Ridgeley was additionally the son of an immigrant father — his dad was Egyptian — and a British mom, and he hit it off instantly with the boy he referred to as Yog, a nickname he used typically in our interview. The scrapbooks paint a vivid portrait of boys who liked Queen and “Saturday Night Fever” and desired to make music a profession.
“The only thing I ever wanted to do from the age of 14 was to be in a band, write songs and perform,” Ridgeley stated with a 14-year-old’s enthusiasm in his voice, including that fame and celeb “were never a motivating factor for either of us.”
Ridgeley stated he and Michael knew Wham! would have a finite life span as a result of Michael’s songwriting started “developing and evolving in a way and at a speed” that Wham! couldn’t accommodate. In November, Michael shall be inducted into the Rock & Roll Hall of Fame.
Since Wham!’s heyday, Ridgeley has battled the notion that he’s well-known solely as a result of he was in a duo with a extra proficient artist. The documentary makes a case in his favor although, tracing how Ridgeley, a guitarist, collaborated with the composer and performer Michael.
Still, Ridgeley acknowledged that his musicianship wasn’t in the identical league as Michael’s, “one of the finest, if not the finest, singing voices of his generation,” he stated, sounding like a proud brother.
When Michael got here out to him after they filmed the video for “Club Tropicana” (1983), 15 years earlier than he did so publicly, Ridgeley stated he supported him with love and a shrug. Michael was extra freaked out by how his father may react than how the general public would, Ridgeley stated; had Michael come out through the Wham! years, Ridgeley stated he and followers would have had his again.
“I didn’t think it was going to affect our success, and in the long term it probably wouldn’t,” he stated. “It would have been difficult for a while for him, there’s no doubt about that. It would have required management by us all. But after the initial sensationalism, it’s on the table isn’t it?”
After Wham!, Ridgeley launched a 1990 solo album that flatlined and he did a quick stint as a Formula 3 driver, however he has in any other case stayed out of the limelight. The British tabloids have saved breathless tabs on his love life — together with his 25-year relationship with Keren Woodward, a former member of one other ’80s pop group, Bananarama — a lot as they did once they gave him the Wham!-era nickname Randy Andy.

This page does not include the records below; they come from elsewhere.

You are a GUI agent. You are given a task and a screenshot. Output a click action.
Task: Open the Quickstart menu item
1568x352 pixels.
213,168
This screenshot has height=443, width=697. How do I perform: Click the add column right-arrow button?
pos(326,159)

Ridgeley didn’t pursue fame additional as a result of being in Wham! gave him “everything he wanted,” stated Shirlie Kemp, a pal from faculty and a Wham! backup singer. Not simply professionally.

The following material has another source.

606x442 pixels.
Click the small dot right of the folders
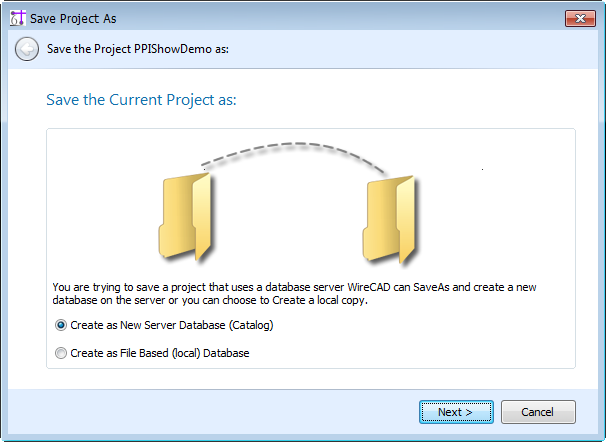(482, 169)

“I don’t think I ever met anyone else who was on par with George the way Andrew was, intellectually and with a sense of humor,” stated Kemp, whose husband is Martin Kemp of the ’80s band Spandau Ballet. “It was the best relationship I’d ever seen George have with anyone.”

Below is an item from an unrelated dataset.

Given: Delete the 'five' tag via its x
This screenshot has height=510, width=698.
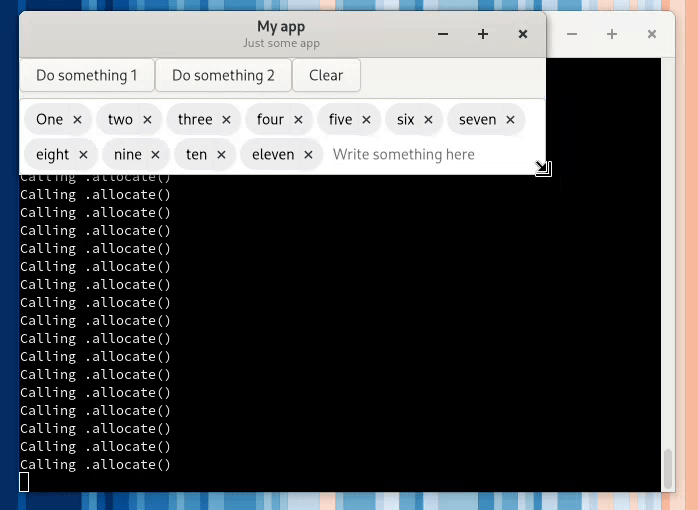Looking at the screenshot, I should (x=366, y=120).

Ridgeley stated “few stones remain unturned” as he’s labored the previous 5 years on initiatives which can be all-things-Wham! In 2019, he printed a memoir, “Wham! George Michael & Me,” and had a cameo that yr within the romantic-comedy “Last Christmas,” which was impressed by the group’s eponymous chart-topping vacation single. Later this month comes “Echoes From the Edge of Heaven,” a Wham! singles assortment.
He nonetheless appears to be in awe of what he and his finest pal made collectively.
“I could never quite really get that we had achieved the same kind of success as the artists that we revered like gods when we were growing up,” he stated. “We were playing Wembley Stadium, the same place Elton John played. You can say, ‘I am the same.’ But in your own mind, you’re never the same.”